Question

I have a solution of websites with three publish profiles, which we use to transform the connection strings for each target environment:

  • Test - localhost connections, no transforms, defaults are checked in
  • Staging - a VM environment
  • Production - the real deal

We also have some app settings that need to be transformed for each environment. So, we used regular, build-configuration-based transforms.

  • Debug - transform settings for Staging
  • Release - transform settings for Production

This leaves us in a pickle when we try to package the Test profile. We package it so the testers can deploy on their systems from build artifacts instead of source code. But, the Test package picks up the Debug app settings transforms.

Is there some way to tell msbuild to package the website, using the Test profile, but to skip the config transform? Or should I restructure the build configurations around the environments? (that is, leave Debug and Release alone and create a build configuration per environment)

Command Line Build Statement

I'm building my Test configuration under the Debug solution configuration and it's definitely picking up the transformed Web.Debug.config file. There is no Web.Test.config file because Test is a "publish profile" not a build configuration.

cmd> msbuild websites.sln /t:Build /p:Configuration=Debug;Platform="Any CPU";DeployOnBuild=true;DeployTarget=Package;PublishProfile=Test;VisualStudioVersion=11.0

Maybe I'm doing something wrong here. I do feel like the Config/Platform are redundant, since I provide those in the Publish Profile dialog, as well.
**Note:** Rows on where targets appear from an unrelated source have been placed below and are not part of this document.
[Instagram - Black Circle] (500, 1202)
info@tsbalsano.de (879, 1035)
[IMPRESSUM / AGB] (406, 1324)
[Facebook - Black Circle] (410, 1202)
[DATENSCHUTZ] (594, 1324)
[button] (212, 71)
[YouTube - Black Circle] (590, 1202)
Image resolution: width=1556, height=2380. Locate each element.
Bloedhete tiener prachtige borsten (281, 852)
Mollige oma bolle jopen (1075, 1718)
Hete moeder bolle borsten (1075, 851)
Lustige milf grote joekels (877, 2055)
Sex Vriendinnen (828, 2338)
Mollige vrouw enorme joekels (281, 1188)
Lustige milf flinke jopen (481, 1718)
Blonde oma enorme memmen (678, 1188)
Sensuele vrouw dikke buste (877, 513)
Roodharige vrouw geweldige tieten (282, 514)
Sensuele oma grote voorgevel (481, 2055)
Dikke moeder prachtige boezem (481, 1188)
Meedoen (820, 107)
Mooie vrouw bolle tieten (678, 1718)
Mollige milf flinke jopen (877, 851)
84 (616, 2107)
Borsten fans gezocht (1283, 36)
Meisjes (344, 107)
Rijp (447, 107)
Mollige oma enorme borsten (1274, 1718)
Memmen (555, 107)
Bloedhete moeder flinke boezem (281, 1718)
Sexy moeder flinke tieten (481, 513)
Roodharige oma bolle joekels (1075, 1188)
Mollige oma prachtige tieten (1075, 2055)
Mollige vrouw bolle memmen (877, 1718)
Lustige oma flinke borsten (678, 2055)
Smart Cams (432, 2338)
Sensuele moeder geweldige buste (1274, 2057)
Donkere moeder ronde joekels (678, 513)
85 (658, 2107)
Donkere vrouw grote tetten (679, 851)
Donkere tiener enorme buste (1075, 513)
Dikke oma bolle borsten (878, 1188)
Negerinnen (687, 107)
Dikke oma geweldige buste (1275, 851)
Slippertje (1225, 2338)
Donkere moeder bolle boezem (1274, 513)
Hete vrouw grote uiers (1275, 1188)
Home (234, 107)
The Visual Studio Version was a surprise to me, but necessary to produce the zip package.

Was it helpful?

Solution 3

In the end, I did what Mitch started to suggest -- maintain a 1:1 relationship between solution/project configurations, publish profiles, and environments. The tooling works better if you give it everything it wants.

So, this should be a no-brainer

| Environment | Solution       | Publish  | Assembly       |
|             | Configuration  | Profile  | Configuration  |
============================================================
| Test        | Test           | Test     | Debug          |
| Staging     | Staging        | Staging  | Debug          |
| Prod        | Prod           | Prod     | Release        |

And I can specify the assembly build configuration in the publish profile (so that the production environment gets release optimizations). And, the configuration/platform properties disappear from the command line.

cmd> msbuild my.sln /t:Build /p:DeployOnBuild=true;DeployTarget=Package;PublishProfile=Staging;VisualStudioVersion=11.0

And everything ends up in a neat package folder

.\websites\somewebsite\obj\Staging\Package

OTHER TIPS

I would build a config per environment for consistency. However, if a configuration is not provided for a particular environment (i.e., web.Test.config), your published build will just use what was put in your original web.config file and not transform.

If you build your websites sln from the command line you can provide the parameter OutputPath: e.g.

msbuild websites.sln /p:OutputPath=c:\test

When this has run open c:\test and you will find a folder _PublishedWebsites with all your compiled sites in. No publish profiles required. Ah but how do i configure it without using msdeloy and publish profiles? You can create your own XDTs like the one for debug and release, web.config.staging add these files and set Build Action :content copy to output:Copy always

You can use an xdt transform tool like CCT to convert your web configs any time you like. (i.e. outside of Visual studio - on deploy or even redeploy) CTT is awesome BTW. Also to take it one step further you should make your XDT files templates and have properties for each env uat, prod etc..but that is another game.